**GOAL**.
Copy every one of the entries below word for word, with nothing changed.

**STORED DATA**.
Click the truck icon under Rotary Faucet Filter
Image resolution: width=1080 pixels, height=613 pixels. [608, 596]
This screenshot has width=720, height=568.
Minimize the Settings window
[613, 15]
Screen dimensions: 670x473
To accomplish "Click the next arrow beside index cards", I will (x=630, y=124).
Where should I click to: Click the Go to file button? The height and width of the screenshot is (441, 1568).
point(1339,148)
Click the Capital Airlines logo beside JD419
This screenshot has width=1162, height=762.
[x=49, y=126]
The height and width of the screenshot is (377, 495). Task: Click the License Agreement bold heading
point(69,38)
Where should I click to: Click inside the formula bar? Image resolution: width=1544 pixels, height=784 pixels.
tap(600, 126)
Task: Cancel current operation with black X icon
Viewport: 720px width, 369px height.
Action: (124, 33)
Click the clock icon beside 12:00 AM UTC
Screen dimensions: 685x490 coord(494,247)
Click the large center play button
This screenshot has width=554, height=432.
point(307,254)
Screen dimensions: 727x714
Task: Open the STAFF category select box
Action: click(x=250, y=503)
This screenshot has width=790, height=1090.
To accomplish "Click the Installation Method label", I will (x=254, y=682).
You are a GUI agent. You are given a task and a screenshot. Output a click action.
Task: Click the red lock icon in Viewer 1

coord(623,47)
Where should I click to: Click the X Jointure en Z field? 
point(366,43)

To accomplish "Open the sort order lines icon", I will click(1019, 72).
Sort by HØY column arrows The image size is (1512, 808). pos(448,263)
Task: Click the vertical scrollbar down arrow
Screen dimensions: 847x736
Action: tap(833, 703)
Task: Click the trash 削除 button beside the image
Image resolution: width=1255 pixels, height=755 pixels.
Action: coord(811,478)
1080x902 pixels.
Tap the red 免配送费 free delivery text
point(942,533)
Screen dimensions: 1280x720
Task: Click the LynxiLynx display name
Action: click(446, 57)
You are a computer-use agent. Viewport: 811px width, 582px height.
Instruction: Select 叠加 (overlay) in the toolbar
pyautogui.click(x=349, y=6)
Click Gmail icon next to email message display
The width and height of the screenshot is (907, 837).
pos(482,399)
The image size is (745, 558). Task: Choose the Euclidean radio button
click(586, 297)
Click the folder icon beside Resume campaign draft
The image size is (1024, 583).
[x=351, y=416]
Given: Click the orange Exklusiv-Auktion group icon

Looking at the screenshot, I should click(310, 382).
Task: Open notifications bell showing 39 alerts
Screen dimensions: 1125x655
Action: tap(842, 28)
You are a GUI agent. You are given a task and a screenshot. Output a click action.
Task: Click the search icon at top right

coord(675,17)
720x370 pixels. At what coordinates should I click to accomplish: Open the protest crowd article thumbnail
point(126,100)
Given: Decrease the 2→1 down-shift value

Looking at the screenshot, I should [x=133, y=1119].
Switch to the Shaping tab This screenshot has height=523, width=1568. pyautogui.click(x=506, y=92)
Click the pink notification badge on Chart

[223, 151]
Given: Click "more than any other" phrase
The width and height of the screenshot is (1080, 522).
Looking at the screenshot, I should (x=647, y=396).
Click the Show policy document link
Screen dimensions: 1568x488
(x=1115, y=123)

**EXPECTED ANSWER**.
Click the truck icon under Rotary Faucet Filter
Image resolution: width=1080 pixels, height=613 pixels. [608, 596]
This screenshot has width=720, height=568.
Minimize the Settings window
[613, 15]
Screen dimensions: 670x473
To accomplish "Click the next arrow beside index cards", I will (x=630, y=124).
Where should I click to: Click the Go to file button? The height and width of the screenshot is (441, 1568).
point(1339,148)
Click the Capital Airlines logo beside JD419
This screenshot has width=1162, height=762.
[x=49, y=126]
The height and width of the screenshot is (377, 495). Task: Click the License Agreement bold heading
point(69,38)
Where should I click to: Click inside the formula bar? Image resolution: width=1544 pixels, height=784 pixels.
tap(600, 126)
Task: Cancel current operation with black X icon
Viewport: 720px width, 369px height.
Action: (124, 33)
Click the clock icon beside 12:00 AM UTC
Screen dimensions: 685x490 coord(494,247)
Click the large center play button
This screenshot has width=554, height=432.
point(307,254)
Screen dimensions: 727x714
Task: Open the STAFF category select box
Action: click(x=250, y=503)
This screenshot has width=790, height=1090.
To accomplish "Click the Installation Method label", I will (x=254, y=682).
You are a GUI agent. You are given a task and a screenshot. Output a click action.
Task: Click the red lock icon in Viewer 1

coord(623,47)
Where should I click to: Click the X Jointure en Z field? 
point(366,43)

To accomplish "Open the sort order lines icon", I will click(1019, 72).
Sort by HØY column arrows The image size is (1512, 808). pos(448,263)
Task: Click the vertical scrollbar down arrow
Screen dimensions: 847x736
Action: tap(833, 703)
Task: Click the trash 削除 button beside the image
Image resolution: width=1255 pixels, height=755 pixels.
Action: coord(811,478)
1080x902 pixels.
Tap the red 免配送费 free delivery text
point(942,533)
Screen dimensions: 1280x720
Task: Click the LynxiLynx display name
Action: click(446, 57)
You are a computer-use agent. Viewport: 811px width, 582px height.
Instruction: Select 叠加 (overlay) in the toolbar
pyautogui.click(x=349, y=6)
Click Gmail icon next to email message display
The width and height of the screenshot is (907, 837).
pos(482,399)
The image size is (745, 558). Task: Choose the Euclidean radio button
click(586, 297)
Click the folder icon beside Resume campaign draft
The image size is (1024, 583).
[x=351, y=416]
Given: Click the orange Exklusiv-Auktion group icon

Looking at the screenshot, I should click(310, 382).
Task: Open notifications bell showing 39 alerts
Screen dimensions: 1125x655
Action: tap(842, 28)
You are a GUI agent. You are given a task and a screenshot. Output a click action.
Task: Click the search icon at top right

coord(675,17)
720x370 pixels. At what coordinates should I click to accomplish: Open the protest crowd article thumbnail
point(126,100)
Given: Decrease the 2→1 down-shift value

Looking at the screenshot, I should [x=133, y=1119].
Switch to the Shaping tab This screenshot has height=523, width=1568. pyautogui.click(x=506, y=92)
Click the pink notification badge on Chart

[223, 151]
Given: Click "more than any other" phrase
The width and height of the screenshot is (1080, 522).
Looking at the screenshot, I should (x=647, y=396).
Click the Show policy document link
Screen dimensions: 1568x488
(x=1115, y=123)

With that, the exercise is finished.